A couple weeks ago, with that “I want to race in LeMons and I don’t care what anyone thinks” spirit, I wrote a piece about getting a Ferrari into LeMons. This, of course, ended up being the Mondial, since so many of them are available under $30K. I even came across three potential cars which I referenced as potential race winners, because I didn’t expect the B.S. judges to give me penalty laps based on the fact they’re actual Ferraris and I’d be in the pits most of the time.
Of course, nobody read it, because other than that article, the words “Ferrari,” Lamborghini,” “Aston,” “Martin,” “Pagani,” “McLaren,” “Bugatti,” and “Koenigsegg” have been written nowhere else on that site, as my car enthusiast friends keep on reminding me. All of this hasn’t contributed to my Google search rankings, which is why I felt compelled to bring it up here, on Jalopnik, where at this point you’d rather watch Travis getting pranked by Jeff Gordon yet again.
At this point, we all know how to enter cars in LeMons. (If you don’t, Stef Schrader might like to have a word with you.) But I’ll summarize. Basically, you have to find a car under $500, or find a car for a price above $500 but sell off enough of its parts to get the final price under $500. Of course, there must be receipts for all of that. There are a few other safety rules but I’ll gloss over all of that because you’re racing a Ferrari.
But that’s the most difficult part of getting a Ferrari into LeMons. It's getting the price under $500. Everything else just takes money. Installing the roll cage. Getting a fire extinguisher. Buying race suits and a helmet. Putting on good tires and brakes. As well as for the first time in the car’s life, getting the fuel delivery system to work totally right, which I can totally justify to the BS judges as an integral part of driver safety. After all, they don’t want a fire breaking out on track, as Ferraris tend to do.

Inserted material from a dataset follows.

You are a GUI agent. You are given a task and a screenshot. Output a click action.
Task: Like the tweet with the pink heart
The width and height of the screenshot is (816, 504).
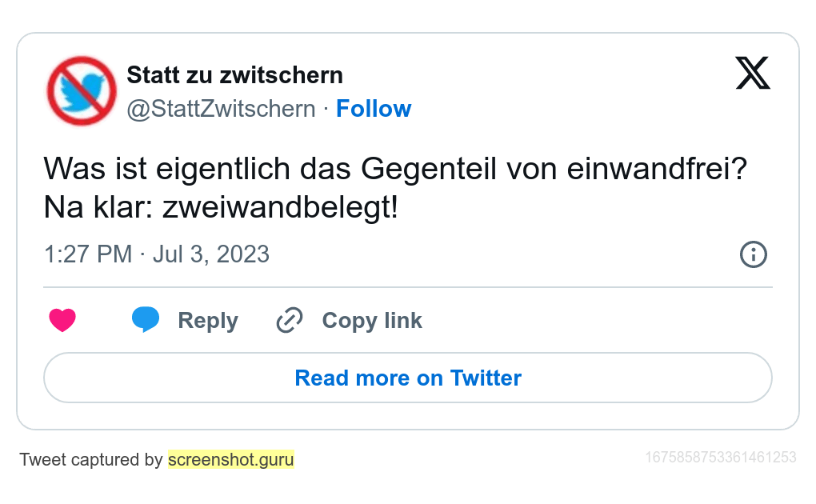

Now, I only seriously contemplated using a Ferrari after I read a piece by Murilee Martin about teams that created their own (fake) Ferraris for LeMons. Much of that involved teams painting their MR2s, Fieros, 240Zs, and even an Opel GT red and giving them undeserving painted-on Ferrari badges. However, I thought if I was to enter a Ferrari, I would go all out, and you know, actually use a Ferrari. After all, it couldn’t be that difficult.
I thought of Ferrari models I could use. A 400i? The GM automatic would go soon and working on the engine is a nightmare. Especially when it has to be removed from the car. A 250 GTO? I’d have to rob a bank only for the race organizers to “claim” it for themselves. A 308? I'd have to grow a mustache to make it worthwhile. How about a 360? Doug DeMuro would come after me with a fire extinguisher. But then I decided on the Mondial.
Why did I choose the Mondial? An important reason was the fact that the drivetrain parts are interchangeable with the 308 and 328, which helps maintenance costs, compared to a Ferrari with a V-12, like a 400. Also, there are many of them populating consignment shops and upper middle-class individuals’ garages across the country, evidence of expensive mistakes, short of that time they invested in Enron stock back in 2000. And on my fun mid-engined cars list, I regretted that my reason for its inclusion didn’t involve racing against other cars on the track, like Enzo would’ve wanted.
I’ve referenced the Mondial in prior posts, where I listed it as an “affordable” mid-engined, rear-drive vehicle which was fun for all the wrong reasons (like being an actual Ferrari owner on FerrariChat). Clearly, I didn’t bother including maintenance as part of the equation. (If you wanted that, the same list included the Fiero, which I’ve been told has the same tendency to catch on fire as a modern-day Ferrari.)